The Chinese authorities, on the other hand, are quite good at promoting "ideology to the masses," building a less religious society in the Uyghur Autonomous Okrug. Freedom of religion is persecuted, all sorts of measures are taken to restrict "religiosity", the concept of "secular society" is cultivated among the Muslim population. In order to limit the attendance of schoolchildren at Friday prayers, during the holidays, boys are strictly ordered to come to school. During the holidays, working Uyghurs are given alcohol as gifts - Chinese vodka with a specific smell - "baijiu" Chinese translates as "white liquor" or "white spirit".

At first glance, the rights of Muslims in Xinjiang are not infringed upon by the authorities. Everywhere, even in small towns, you can see the open doors of mosques, people who come to evening prayer. But they say that all mosques are under strict control, and imams are appointed only by the authorities.
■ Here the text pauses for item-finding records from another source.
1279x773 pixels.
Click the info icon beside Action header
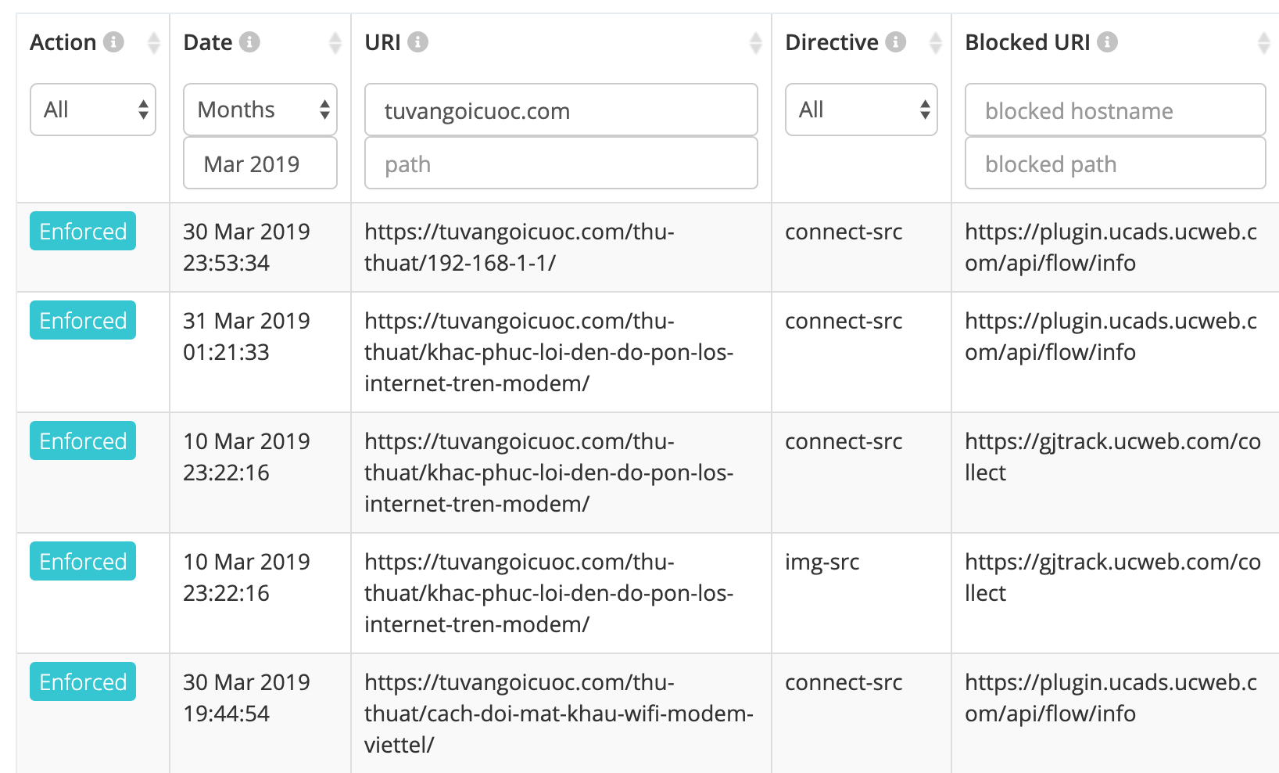(114, 41)
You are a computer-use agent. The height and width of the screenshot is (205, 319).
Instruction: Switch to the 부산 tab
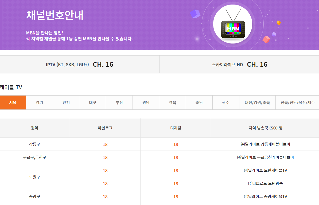119,102
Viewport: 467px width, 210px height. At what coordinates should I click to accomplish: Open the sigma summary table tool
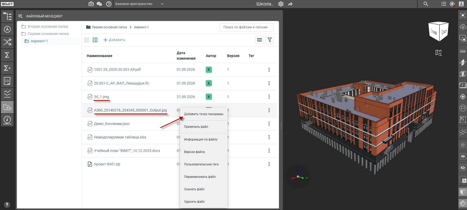click(x=7, y=55)
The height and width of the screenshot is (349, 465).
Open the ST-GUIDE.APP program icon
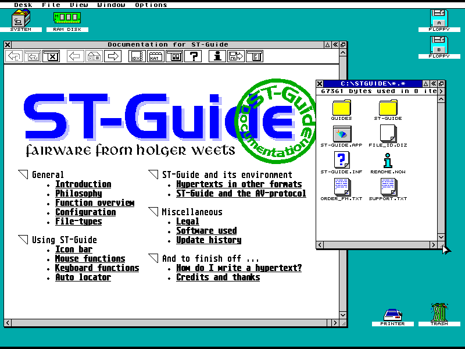tap(342, 135)
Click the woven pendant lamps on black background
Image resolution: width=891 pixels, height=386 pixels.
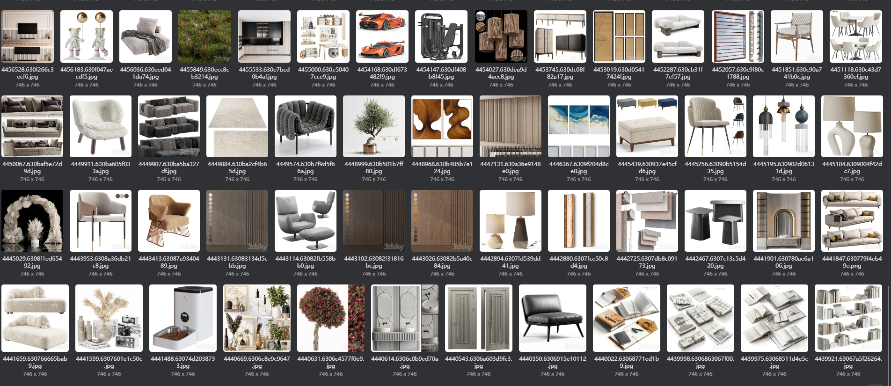pyautogui.click(x=501, y=36)
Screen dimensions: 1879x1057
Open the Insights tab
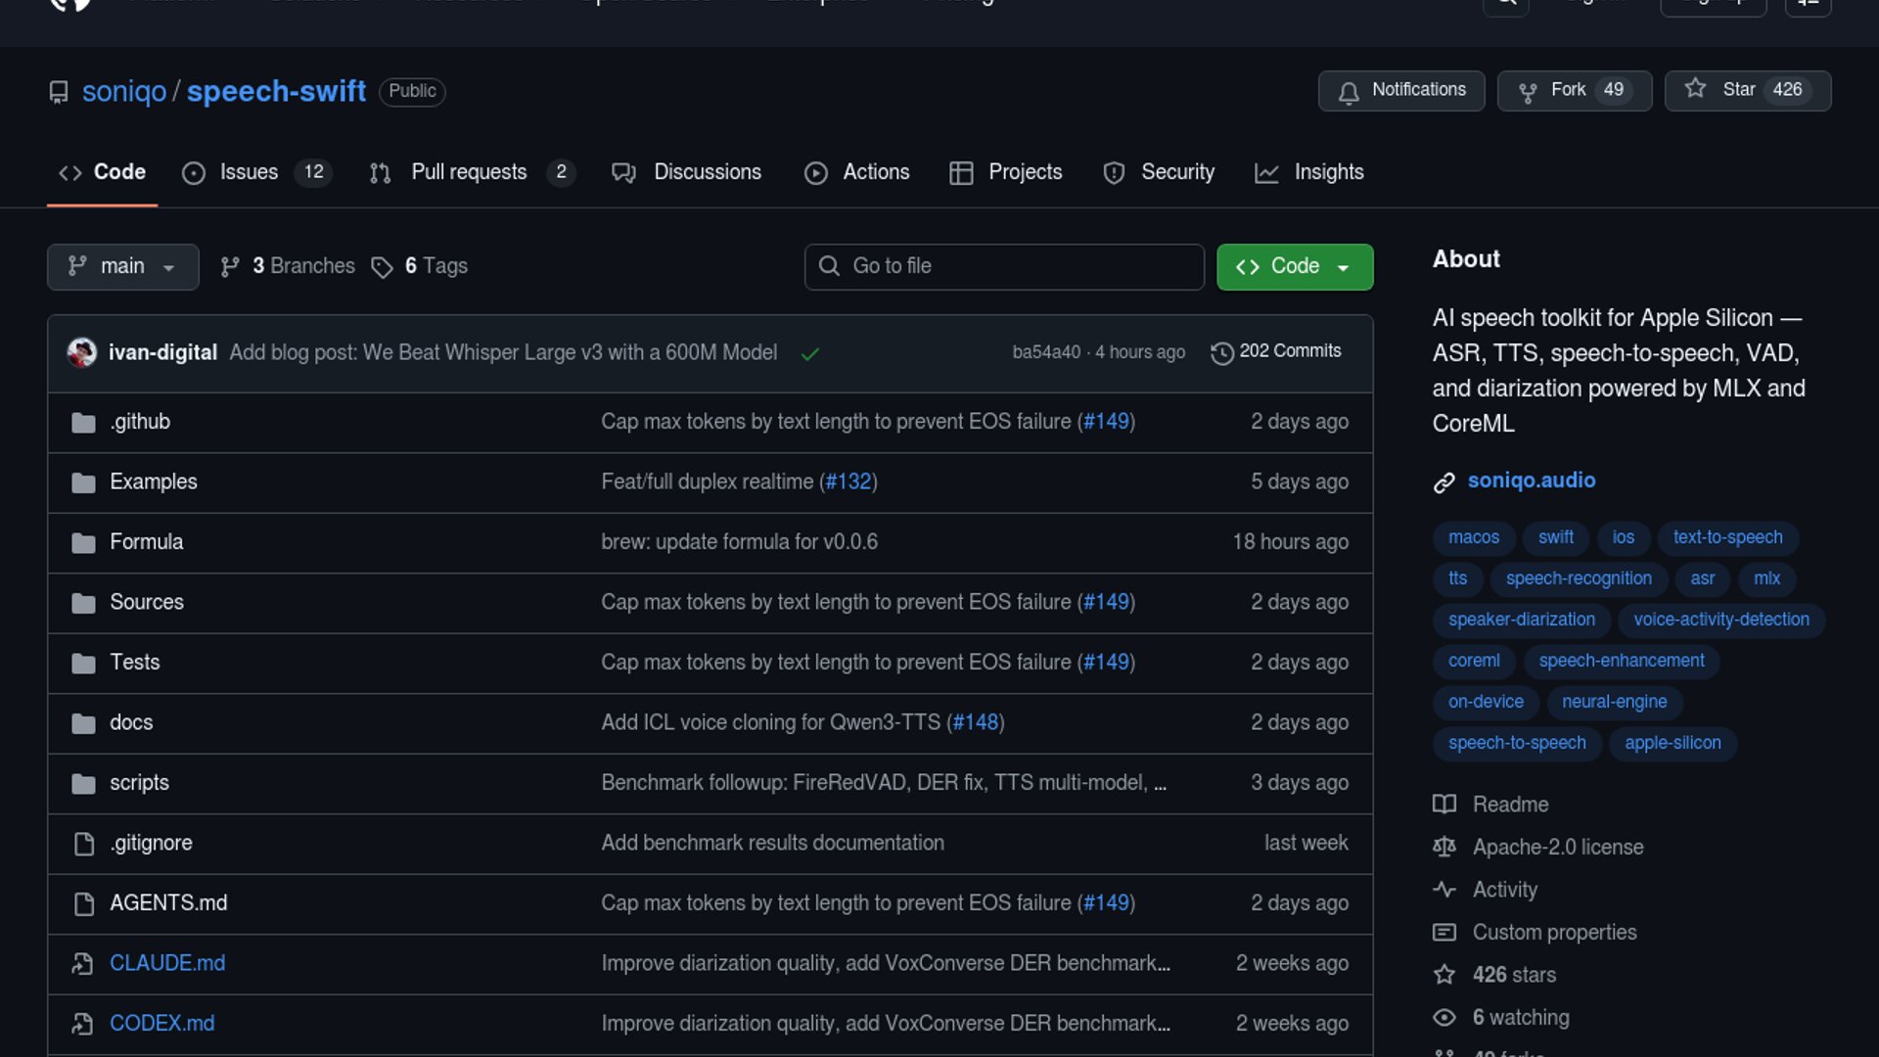click(x=1327, y=172)
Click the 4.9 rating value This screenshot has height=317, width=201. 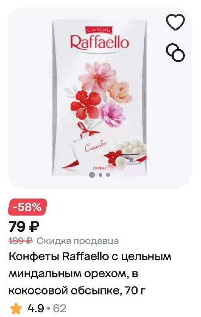pos(36,309)
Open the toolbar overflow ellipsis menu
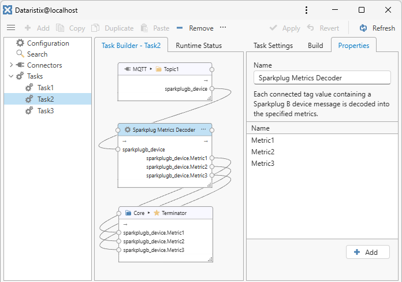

One Uyghur family advised us not to make charitable contributions - "zakat" - to the mosque itself, since the money is being stolen by the servants of the "house of God", but to transfer it directly to poor families.
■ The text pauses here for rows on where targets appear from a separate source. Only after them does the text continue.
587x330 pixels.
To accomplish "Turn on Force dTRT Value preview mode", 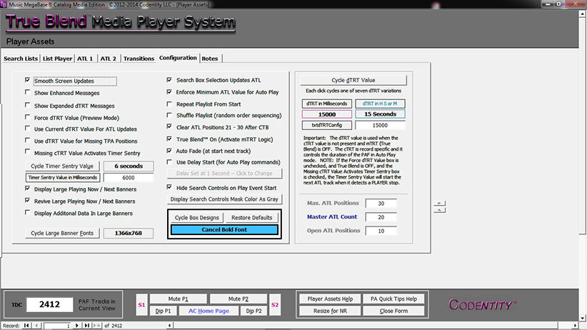I will click(28, 116).
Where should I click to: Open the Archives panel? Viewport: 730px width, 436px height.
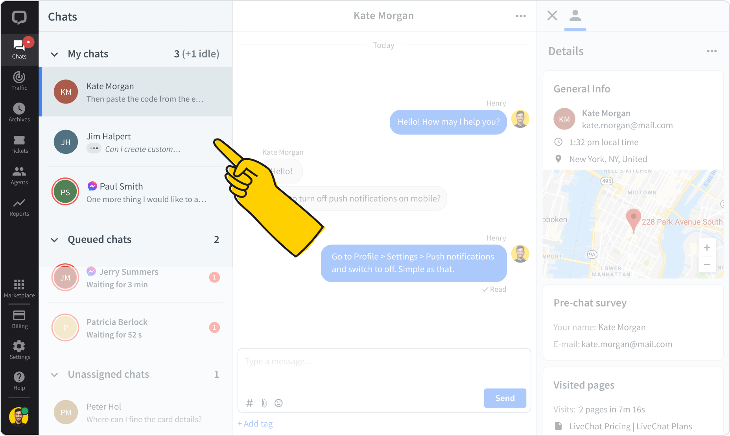(x=19, y=112)
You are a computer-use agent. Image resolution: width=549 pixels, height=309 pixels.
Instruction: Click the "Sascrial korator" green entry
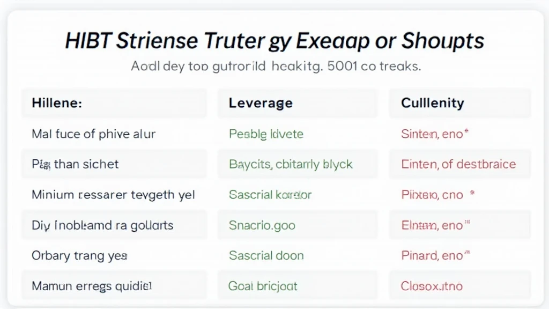270,195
There is also an Orthodox church in Urumqi, founded by Russian settlers who moved to East Turkestan in the thirties of the last century. Chinese attending this church are not persecuted unless they are members of the Chinese Communist Party. However, missionaries from America cannot openly preach and convert “unbelievers” to Christianity. For the authorities are confident that under the pretext of studying Chinese and Uyghur cultures and languages, American preachers are clandestinely fulfilling their mission, which is contrary to the laws of the Communist Party.

BETWEEN LIVING STANDARDS GROW

Despite all the facts of oppression of the Uyghurs, infringement of their religious rights, interference in the internal affairs of the Uyghur region, which acquired the status of "autonomous" in 1955, newspapers, magazines, TV and radio broadcasts are published here in the Uyghur language, and at universities, schools and units of the Chinese army, stationed in the Uyghur Autonomous Okrug, special canteens, cafes and restaurants for Muslims have been opened.
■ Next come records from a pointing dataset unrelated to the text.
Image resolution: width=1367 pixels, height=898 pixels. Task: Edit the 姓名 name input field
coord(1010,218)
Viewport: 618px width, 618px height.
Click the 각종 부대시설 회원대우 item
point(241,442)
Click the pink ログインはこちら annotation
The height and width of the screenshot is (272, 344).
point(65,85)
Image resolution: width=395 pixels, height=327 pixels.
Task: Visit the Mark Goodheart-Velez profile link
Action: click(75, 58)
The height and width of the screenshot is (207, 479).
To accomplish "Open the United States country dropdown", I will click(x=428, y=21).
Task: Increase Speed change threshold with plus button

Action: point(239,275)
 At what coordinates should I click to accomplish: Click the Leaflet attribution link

In addition, the Chinese authorities are making more and more efforts to improve the standard of living in the Uyghur region, develop industry, export, attract foreign capital, for which in 1994 Urumqi was named a special economic zone. In the outback, they began to drive more and more by cars than by antique means of transportation. Business and trade, especially with the countries of Central Asia and Russia, are developing. Many cities receive government subsidies. Thus, the fact that the standard of living of the population in Xinjiang has improved significantly over the past decade cannot be ignored.

Nevertheless, the efforts made by the Chinese authorities to pacify and improve the situation in this region are not welcomed by all devout Muslims, for whom living according to the laws of their ancestors and Friday prayer is more important than accumulating wealth that they cannot take with them to the next world.

AND THE WALLS HAVE EARS

In general, it is rather difficult to obtain any information, since the Chinese authorities have taken all the necessary measures to stop the leak. People say that even the walls in China have ears, and foreigners who have arrived in search of any information about the Uyghurs and their situation are strictly warned: "They say, keep your mouth shut in your own interests and for our safety." In private conversations, people can criticize the communists, the system, but it is almost impossible to openly support or fight for the independence of the Uyghur people even in the circle of one family - under the threat of arrest. As we were told, among the Uighurs there are also "postmen" who, for the sake of little encouragement and "state security," bring the conversations of neighbors and friends to the right authorities. All Internet sites from the category, which include the BBC, Wikipedia, Human Rights Watch, as well as all sites dedicated to Uyghurs, are blocked by local providers.